Mary respondió al anuncio y pronto fue contactada por el agente de circo, un hombre llamado Claude Bartram, quien luego compartió la historia de Mary.

“No era en absoluto repulsiva. Tenía el tipo de rostro que generalmente se encuentra en un gigante, una mandíbula fuerte y masculina, pómulos prominentes, una nariz y una frente pronunciadas, pero estaba impecable, saludable y fuerte. Me dijo que no le gustaba la idea de exhibirse, que era tímida y no quería separarse de sus hijos”, declaró Bartram, según el Daily Star.

“Le dije que ganaría £10 por semana durante un año, con los gastos de viaje y todo el dinero proveniente de la venta de postales que la representaran, para que pudiera proporcionar la educación de sus hijos”.

En poco tiempo, las revistas estaban llenas de fotos de Mary Ann, y todos la reconocían como “la mujer más fea de la Tierra”.

Su popularidad la llevó al Dreamland Circus en Coney Island, Nueva York, uno de los circos más famosos. Mary Ann se convirtió en una atracción, pero un médico llamado Harvey Cushing, un destacado neurocirujano, la identificó y supo que había más detrás de su inmenso rostro que quería explorar en detalle.

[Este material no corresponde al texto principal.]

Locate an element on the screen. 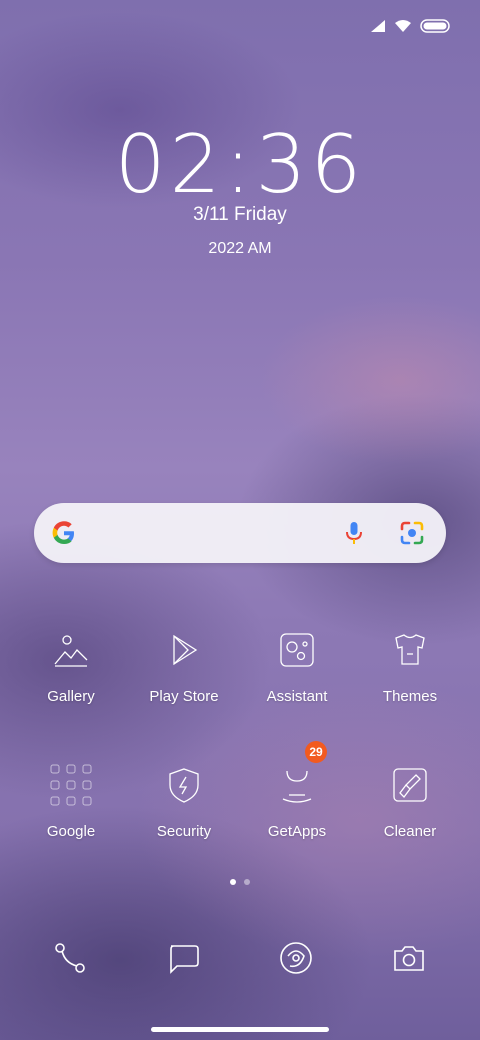 Image resolution: width=480 pixels, height=1040 pixels. notification-badge: 29 is located at coordinates (316, 752).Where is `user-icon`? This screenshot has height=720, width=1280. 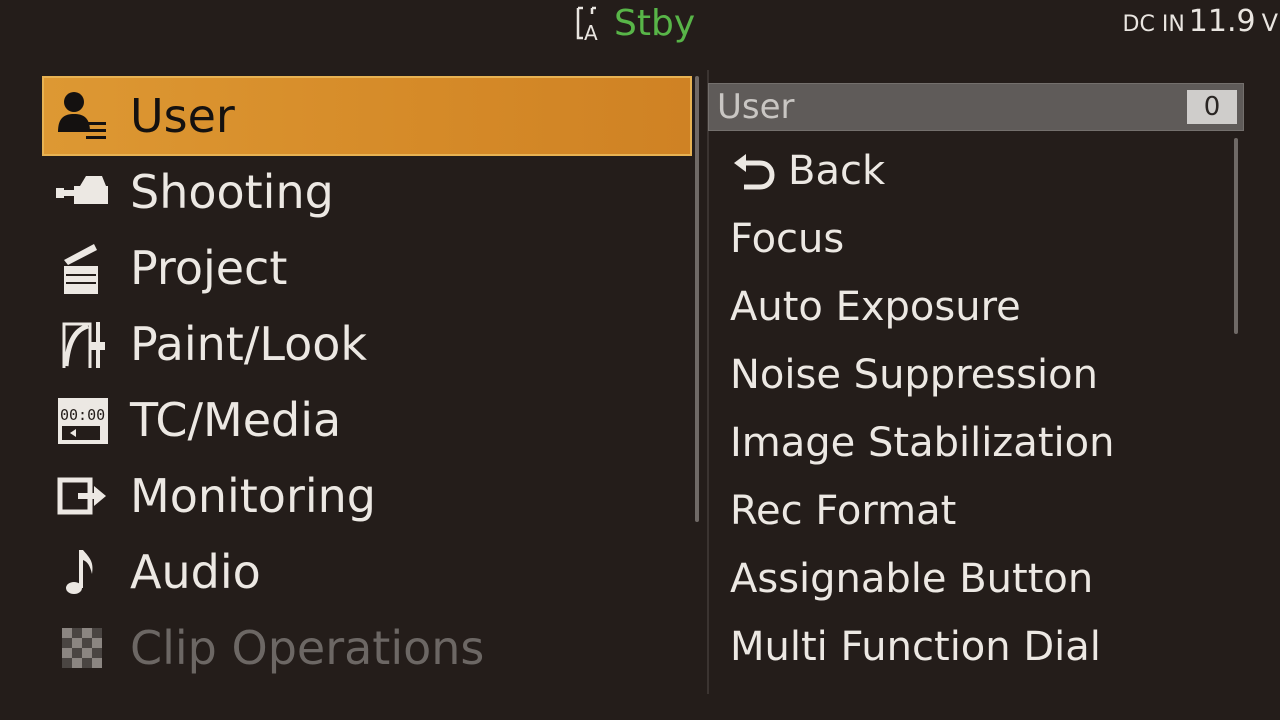
user-icon is located at coordinates (82, 116).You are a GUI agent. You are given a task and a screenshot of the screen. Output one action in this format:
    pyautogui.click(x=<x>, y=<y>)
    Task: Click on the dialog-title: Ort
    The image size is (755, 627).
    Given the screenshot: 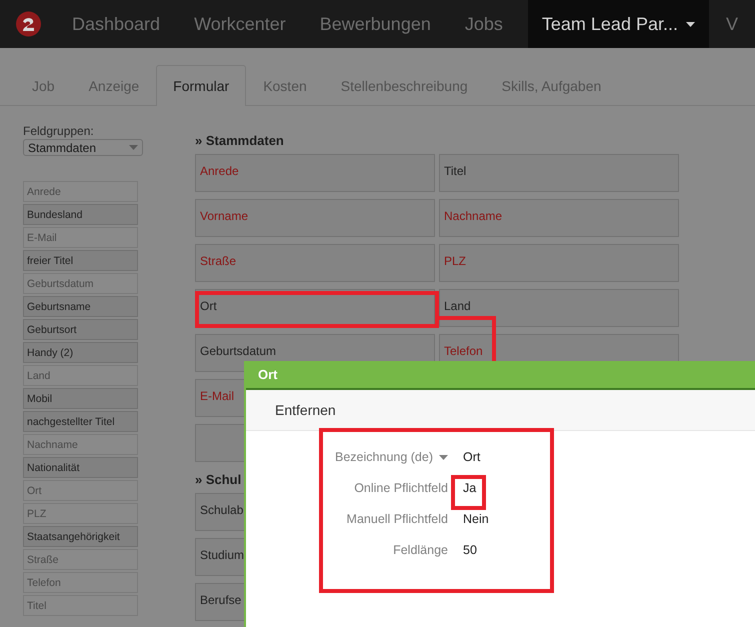 What is the action you would take?
    pyautogui.click(x=500, y=376)
    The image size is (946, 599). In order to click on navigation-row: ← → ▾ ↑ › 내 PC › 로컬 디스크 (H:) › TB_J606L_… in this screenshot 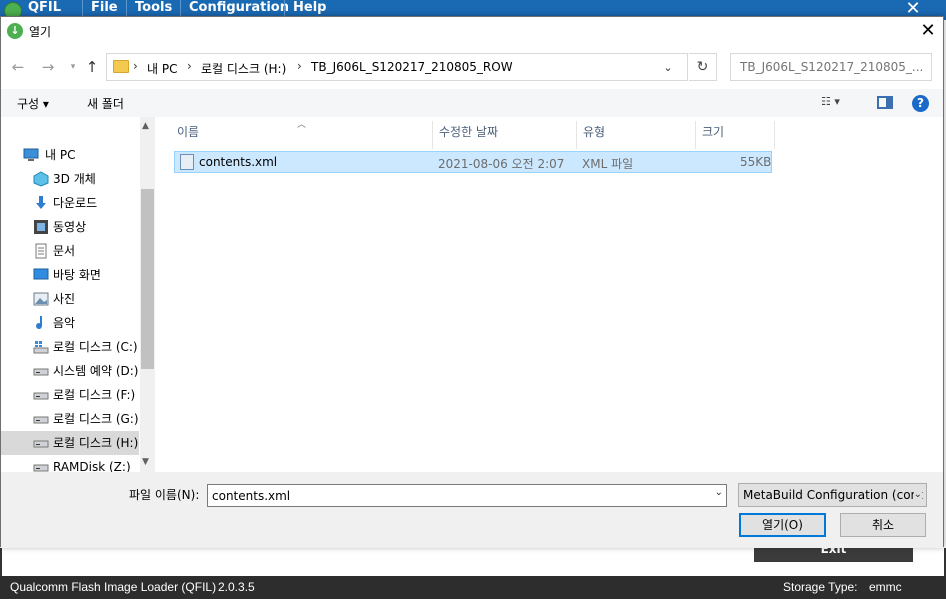, I will do `click(472, 67)`.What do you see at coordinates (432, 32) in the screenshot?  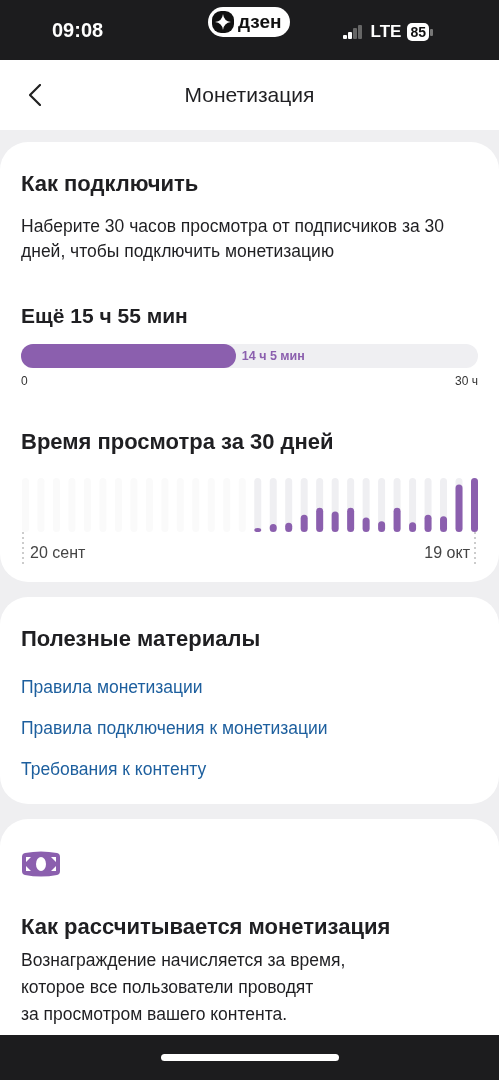 I see `battery-tip-icon` at bounding box center [432, 32].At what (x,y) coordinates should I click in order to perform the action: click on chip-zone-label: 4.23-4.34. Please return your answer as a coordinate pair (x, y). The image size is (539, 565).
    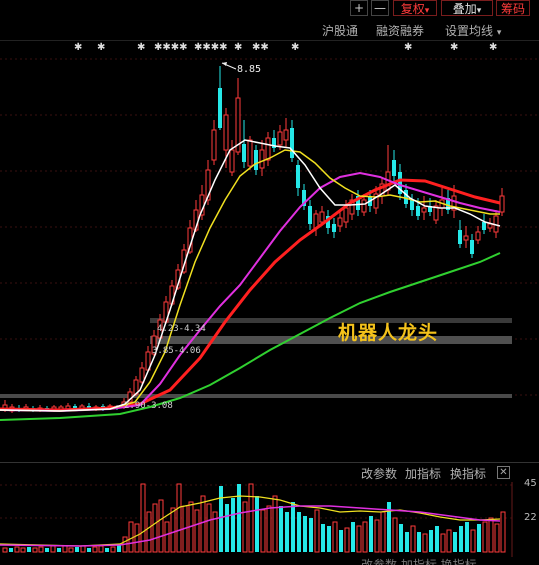
    Looking at the image, I should click on (182, 329).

“Esta desafortunada mujer que se encuentra en el espectáculo de Ringling Brothers ‘entre la mujer gorda y la maravilla sin brazos’ y ‘lleva sombreros de encaje blanco, mitones de lana y zapatos de cordones altos’ tiene una historia que está lejos de provocar risas.

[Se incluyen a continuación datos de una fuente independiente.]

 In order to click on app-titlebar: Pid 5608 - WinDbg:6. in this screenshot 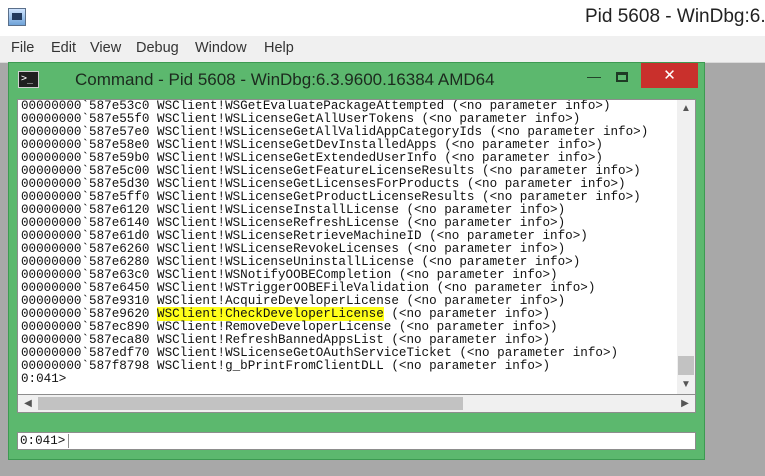, I will do `click(382, 18)`.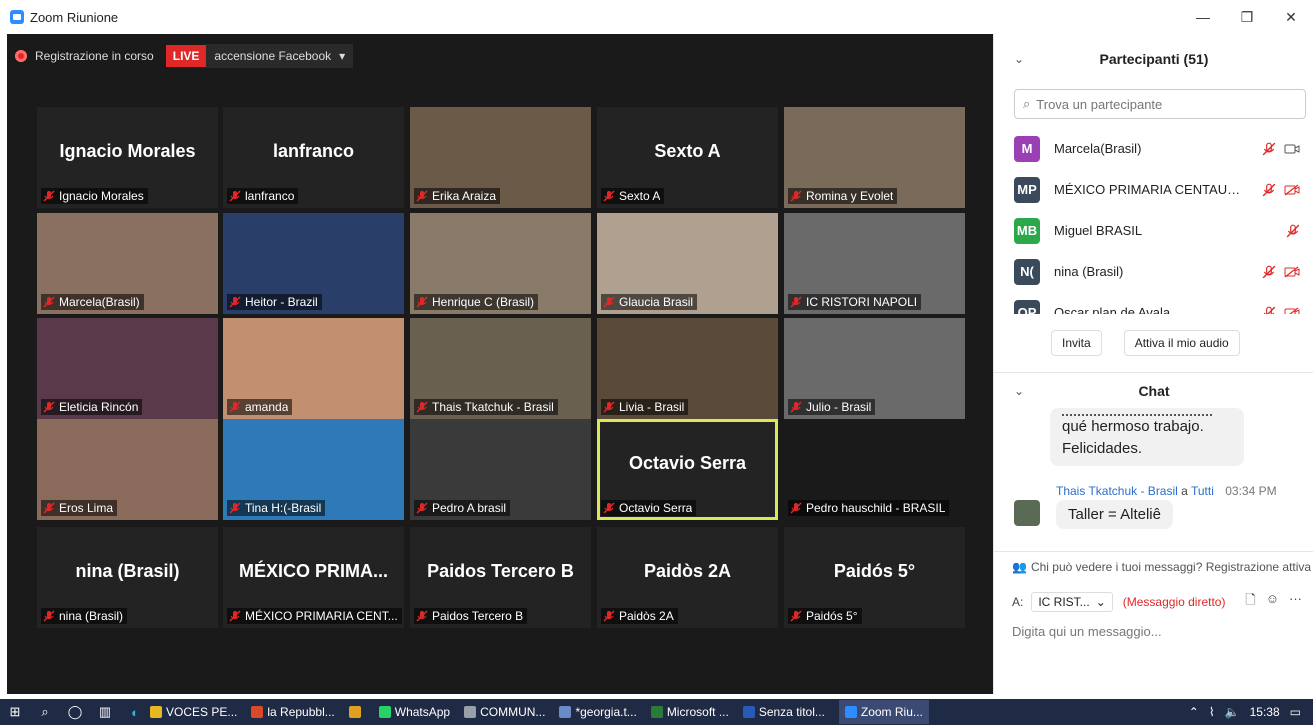 The height and width of the screenshot is (725, 1313). I want to click on video-tile: Paidòs 2A Paidòs 2A, so click(688, 578).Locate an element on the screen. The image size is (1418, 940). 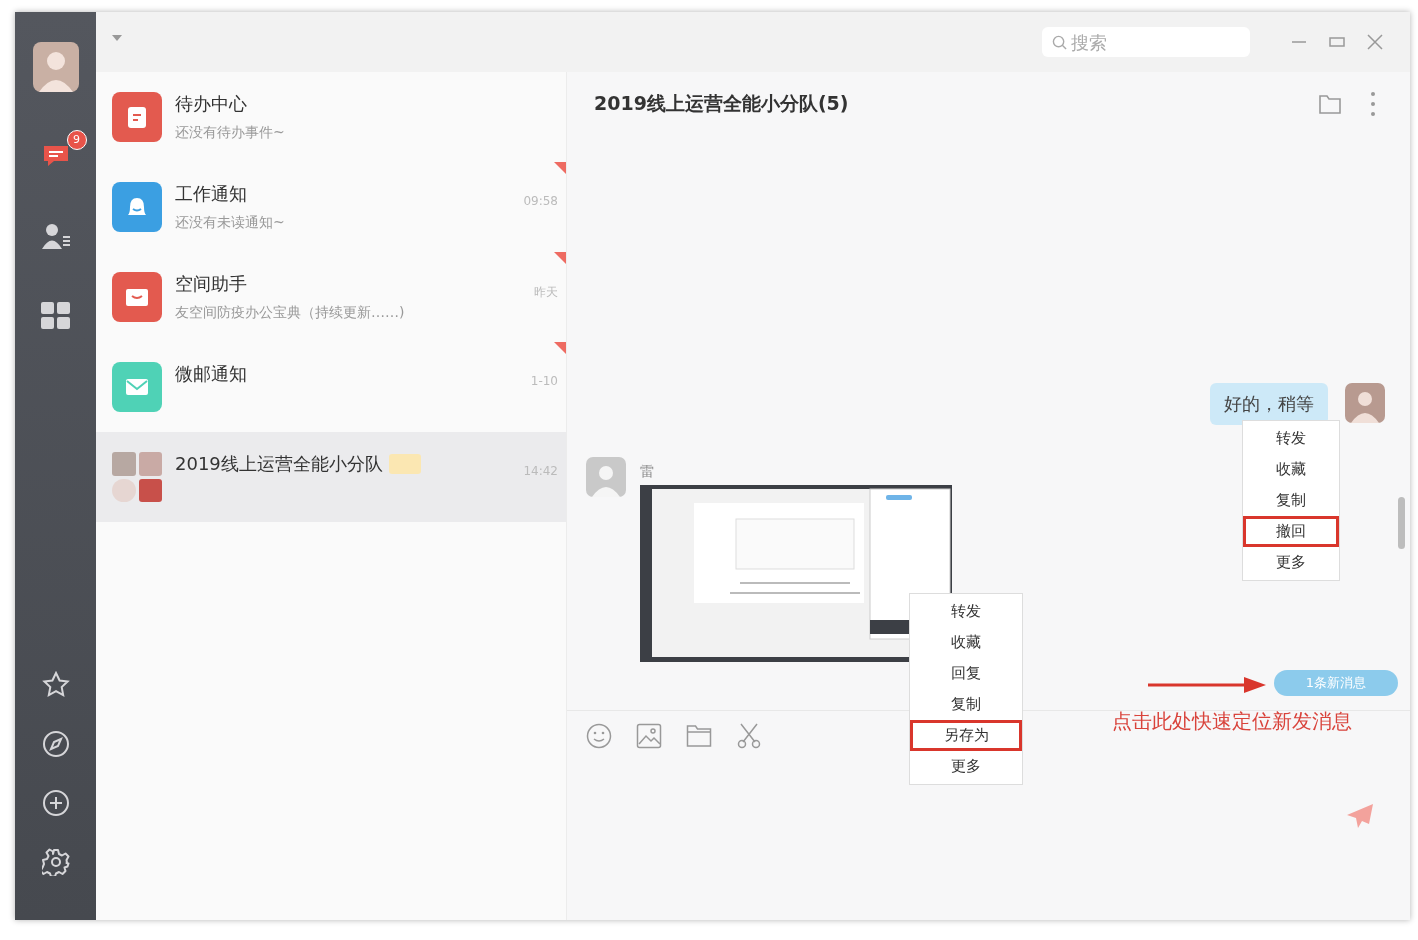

“Ella, una vez una joven vigorosa y hermosa, se convirtió en víctima de una enfermedad conocida como acromegalia”, escribió en una carta a la revista Time.

Mary Ann pasó su vida trabajando en el circo y se informa que acumuló una pequeña fortuna que le permitió enviar a sus hijos de regreso a Inglaterra, donde asistieron a internados.

Ella soportó mucho, pero hizo todo esto por sus hijos.

Mary Ann falleció a la edad de 59 años por causas naturales. Su último deseo fue ser enterrada en su patria, en Inglaterra, y sus hijos cumplieron su deseo. Descansa en el cementerio de Ladywell and Brockley en el sur de Londres.

Esta triste pero fascinante historia de la vida de esta mujer habla sobre todo del amor de una madre por sus hijos.